TEXTAUSSCHNITT –
# Waffenverzauberung durch Waffenpergament



## Simbim (20. Oktober 2008)

Ich habe mir eine lvl35. Verzauberung auf ein "Waffenpergament II" gezaubert, später wollte ich es auf eine Waffe Anwenden und habe gemerkt das sich das Item nicht benutzen lässt.

Was wird nun benötigt um so ein Verzaubertes Pergament zu benutzen? Ist das ein Bug oder mache ich was falsch?
Ich bin Verzauberer (375).


===
"Waffenpergament II
Benötigt Verzauberkunst (300)
"Kann als Ziel für Waffenverzauberungen verwendet 
werden, um die Verzauberung für den späteren 
Gebrauch aufzubewahren. Kann nur Verzauberungen 
mit einer Stufenbeschränkung von 35 oder weniger 
absorbieren.""
===

Ein GM hat gemeint - er kann mir da nicht weiterhelfen, ich solle meine Mitspieler Fragen.


----------



## azizi (20. Oktober 2008)

hmm das is ne gute frage. bist du sicher dass die vz die stufenbeschränkung 35 hat? denn das wär wirklcih die einzige lösung des problems, und ist es auch eine waffenvz ? zur not probier mal ein höherstufiges waffenpergament aus wenn das alles nix hilft würd ich glatt sagen es buggt ^^
oder vlt kann man mit pergamenten nicht "überzaubern" also wenn schon was drauf is, was aber irgendwie auch schwachsinn wäre ^^


----------



## shadow24 (20. Oktober 2008)

ZU ERLEDIGEN –
• A. Welche Stufe in der Verzauberkunst benötigt das „Waffenpergament II“ laut dem Textausschnitt zum Waffenpergament?
• B. Benenne in dem Teil des Textausschnitts zum Waffenpergament, der mit den Worten „Ich bin Verzauberer“ beginnt und mit „meine Mitspieler Fragen.“ endet, „GM“ in „Spielleiter“ um und gib diesen Teil wieder.
• C. Schreibe den Textausschnitt zum Waffenpergament ab der Stelle weiter, an der er endet.
Die nachstehenden Daten sind eigenständiges Material und gehören nicht zum Textausschnitt zum Waffenpergament.

DATENAUSZUG –
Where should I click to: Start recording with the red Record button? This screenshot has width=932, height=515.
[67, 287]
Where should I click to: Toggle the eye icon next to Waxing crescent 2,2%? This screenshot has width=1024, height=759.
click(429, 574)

LÖSUNGEN –
• A. Es benötigt Verzauberkunst (300).

• B.
Ich bin Verzauberer (375).


===
"Waffenpergament II
Benötigt Verzauberkunst (300)
"Kann als Ziel für Waffenverzauberungen verwendet 
werden, um die Verzauberung für den späteren 
Gebrauch aufzubewahren. Kann nur Verzauberungen 
mit einer Stufenbeschränkung von 35 oder weniger 
absorbieren.""
===

Ein Spielleiter hat gemeint - er kann mir da nicht weiterhelfen, ich solle meine Mitspieler Fragen.

• C.
also ich habe auch schon Waffenpergamente erschaffen.aber die Waffenpergamente I...dafür braucht man Verzauberung Stufe 1 um die anzuwenden(steht jedenfalls als Erklärung auf dem Pergament wenn man mit dem Zeiger drüber geht)....ich denke das Pergament funzt erst wenn das addon rauskommt.ist wohl scheinbar nicht für bc gedacht,sondern für wotlk


----------



## Simbim (20. Oktober 2008)

Ja, die erwähnte Verzauberung war "Waffe - Sonnenfeuer" (Erfordert einen Gegenstand der Stufe 35 oder höher.)

Höher stufiges Waffenpergament wird wohl nicht gehen, es scheint nur 3 Arten Pergamente zu geben:

I: Verzauberungen ohne Stufenbeschränkung
II: Verzauberungen mit einer Stufenbeschränkung von 35 oder weniger
III: Verzauberungen mit einer Stufenbeschränkung von 60 oder weniger

Und die Pigmente für "Waffenpergament III" gibt es wohl nur in Nordend.

Mich wundert auch das ein GM keine Ahnung hat(?) Und mir nicht sagen konnte ob das ein Bug ist oder die FUnktion noch nicht aktiviert wurde.

Vielleicht können Leute aus der Beta helfen?


----------



## nalcarya (20. Oktober 2008)

Simbim schrieb:


> Ja, die erwähnte Verzauberung war "Waffe - Sonnenfeuer" (Erfordert einen Gegenstand der Stufe 35 oder höher.)
> 
> [...]
> 
> II: Verzauberungen mit einer Stufenbeschränkung von 35 oder weniger


Fällt dir der Fehler nicht selbst auf? 

Ist die Verzauberung überhaupt auf dem Pergament drauf? Denn eigentlich sollte Sonnenfeuer nicht auf dieses Pergament gehen, da es *mindestens* 35 als Beschränkung hat, nicht *höchstens*.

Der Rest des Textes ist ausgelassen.